Le préfixe "phil-" est des plus courants (qui aime, connaît, étudie). "Phil" désigne l'exemption d'impôts, du fait qu'une lettre affranchie peut être remise à son destinataire sans que celui-ci n'ait rien à acquitter. Et c'est la raison d'être du "timbre".
Le "timbre" donc, nous y voici. Un vieux mot qui vient du grec, comme "philatélie", mais en suivant un itinéraire infiniment plus populaire et tortueux. Il y a à l'origine deux séries d'avatars sémantiques :
- Selon une logique sonore. Le "timbre" est d'abord une cloche immobile, frappée avec un marteau, puis un tambourin, muni de petites clochettes (comme le tambour de basque). C'est à partir de là que le sens dérive, pour signifier d'abord le son d'un instrument de musique frappé, puis la qualité d'un son en général. Cette qualité, d'ailleurs se conçoit indépendamment de l'intensité, de la hauteur et de la durée, et envisage la chair même du son. Plus techniquement, le "timbre" est fonction des harmoniques émis en même temps que la fréquence fondamentale. Mais on ne parle pas de "timbre" pour des bruits confus, difficiles à analyser. On en parle pour des instruments ou des voix.

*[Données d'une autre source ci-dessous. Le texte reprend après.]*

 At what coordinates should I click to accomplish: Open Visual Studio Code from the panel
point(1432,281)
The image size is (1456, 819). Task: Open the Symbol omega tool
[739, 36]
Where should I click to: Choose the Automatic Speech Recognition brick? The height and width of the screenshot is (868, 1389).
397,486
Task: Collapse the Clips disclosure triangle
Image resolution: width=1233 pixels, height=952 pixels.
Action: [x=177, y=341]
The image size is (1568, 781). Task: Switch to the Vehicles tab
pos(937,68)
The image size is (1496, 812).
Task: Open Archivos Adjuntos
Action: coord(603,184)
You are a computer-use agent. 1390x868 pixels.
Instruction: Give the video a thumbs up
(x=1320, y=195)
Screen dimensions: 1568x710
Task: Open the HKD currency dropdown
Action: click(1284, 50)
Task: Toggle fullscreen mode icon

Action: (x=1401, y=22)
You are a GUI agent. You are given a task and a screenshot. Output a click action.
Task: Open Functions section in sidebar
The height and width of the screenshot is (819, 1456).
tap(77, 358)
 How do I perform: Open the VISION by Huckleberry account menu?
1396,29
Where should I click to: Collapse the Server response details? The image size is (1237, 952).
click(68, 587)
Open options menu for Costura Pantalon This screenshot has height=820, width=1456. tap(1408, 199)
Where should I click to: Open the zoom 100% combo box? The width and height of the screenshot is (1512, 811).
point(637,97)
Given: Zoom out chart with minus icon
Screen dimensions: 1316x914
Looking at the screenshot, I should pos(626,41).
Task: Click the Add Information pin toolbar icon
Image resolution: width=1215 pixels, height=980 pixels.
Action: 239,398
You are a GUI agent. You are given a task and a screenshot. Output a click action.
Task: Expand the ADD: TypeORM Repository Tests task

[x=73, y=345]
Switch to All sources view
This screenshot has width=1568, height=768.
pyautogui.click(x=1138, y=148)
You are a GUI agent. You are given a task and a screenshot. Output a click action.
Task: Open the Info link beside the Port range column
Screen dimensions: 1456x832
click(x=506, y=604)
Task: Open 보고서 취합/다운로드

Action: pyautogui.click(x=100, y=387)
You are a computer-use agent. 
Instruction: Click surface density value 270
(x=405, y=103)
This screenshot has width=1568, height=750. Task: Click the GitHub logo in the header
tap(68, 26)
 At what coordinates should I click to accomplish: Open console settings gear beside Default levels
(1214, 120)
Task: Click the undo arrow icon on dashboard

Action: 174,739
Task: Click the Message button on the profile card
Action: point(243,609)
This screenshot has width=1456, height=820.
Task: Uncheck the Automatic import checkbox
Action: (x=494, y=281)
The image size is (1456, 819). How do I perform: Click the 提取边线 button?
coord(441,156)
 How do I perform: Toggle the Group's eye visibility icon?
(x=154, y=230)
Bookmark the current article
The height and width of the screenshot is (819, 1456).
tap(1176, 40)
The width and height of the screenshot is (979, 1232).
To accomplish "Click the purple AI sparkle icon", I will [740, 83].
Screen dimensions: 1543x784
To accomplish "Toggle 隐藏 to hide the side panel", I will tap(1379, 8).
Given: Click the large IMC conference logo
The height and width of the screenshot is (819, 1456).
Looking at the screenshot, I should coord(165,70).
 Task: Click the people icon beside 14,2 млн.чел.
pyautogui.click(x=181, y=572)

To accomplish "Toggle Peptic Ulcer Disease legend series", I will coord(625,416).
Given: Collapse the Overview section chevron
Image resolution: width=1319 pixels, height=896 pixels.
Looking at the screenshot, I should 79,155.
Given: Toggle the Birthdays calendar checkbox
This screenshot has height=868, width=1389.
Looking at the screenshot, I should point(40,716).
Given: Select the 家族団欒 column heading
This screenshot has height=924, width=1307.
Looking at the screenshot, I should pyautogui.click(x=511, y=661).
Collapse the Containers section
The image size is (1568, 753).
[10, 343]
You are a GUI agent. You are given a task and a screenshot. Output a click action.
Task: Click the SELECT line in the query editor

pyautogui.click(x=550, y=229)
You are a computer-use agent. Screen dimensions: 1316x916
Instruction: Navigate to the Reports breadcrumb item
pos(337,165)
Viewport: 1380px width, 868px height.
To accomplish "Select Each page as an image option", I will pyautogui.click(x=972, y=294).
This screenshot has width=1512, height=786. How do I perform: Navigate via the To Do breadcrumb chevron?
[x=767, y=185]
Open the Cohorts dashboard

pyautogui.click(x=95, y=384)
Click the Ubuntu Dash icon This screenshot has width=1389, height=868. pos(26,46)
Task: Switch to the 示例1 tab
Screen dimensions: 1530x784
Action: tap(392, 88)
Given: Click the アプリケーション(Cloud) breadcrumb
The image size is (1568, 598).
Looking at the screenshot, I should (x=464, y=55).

- Selon une logique de forme. C'est une autre histoire : de la cloche, le "timbre" a désigné le panache qu'on place au-dessus d'un casque, puis ce casque, puis en héraldique le casque, ou tout autre ornement représenté sur l'écu, et par là même une marque imprimée sur certains documents d'Etat qui les rend valides. Le "timbre" est donc depuis longtemps une marque d'authenticité et le "timbre postal" a été aussi bien un tampon du bureau où la lettre a été postée, certifiant le paiement du port, que la vignette d'affranchissement que l'on connaît aujourd'hui.
Le "timbre" est d'ailleurs une sorte de monnaie administrative - en tout cas, il sert souvent à payer : "timbre-amende" (pour les contraventions), "timbre fiscal"… et le "papier timbré", qui s'oppose dans le jargon administratif au "papier-libre", sert "à la rédaction d'actes civils ou judiciaires soumis au droit du timbre".
La question subsidiaire consiste évidemment à savoir pourquoi on dit de quelqu'un qu'il est "timbré" - l'un des multiples synonymes familiers de "givré", "secoué", "jeté", "marteau", etc. L'expression n'est pas récente, et elle l'explique par assimilation du "timbre-cloche" à la tête. Comme d'autre part, une cloche fêlée rend un son nasillard et un peu aigre, on comprend également l'expression ancienne, il a le "timbre fêlé".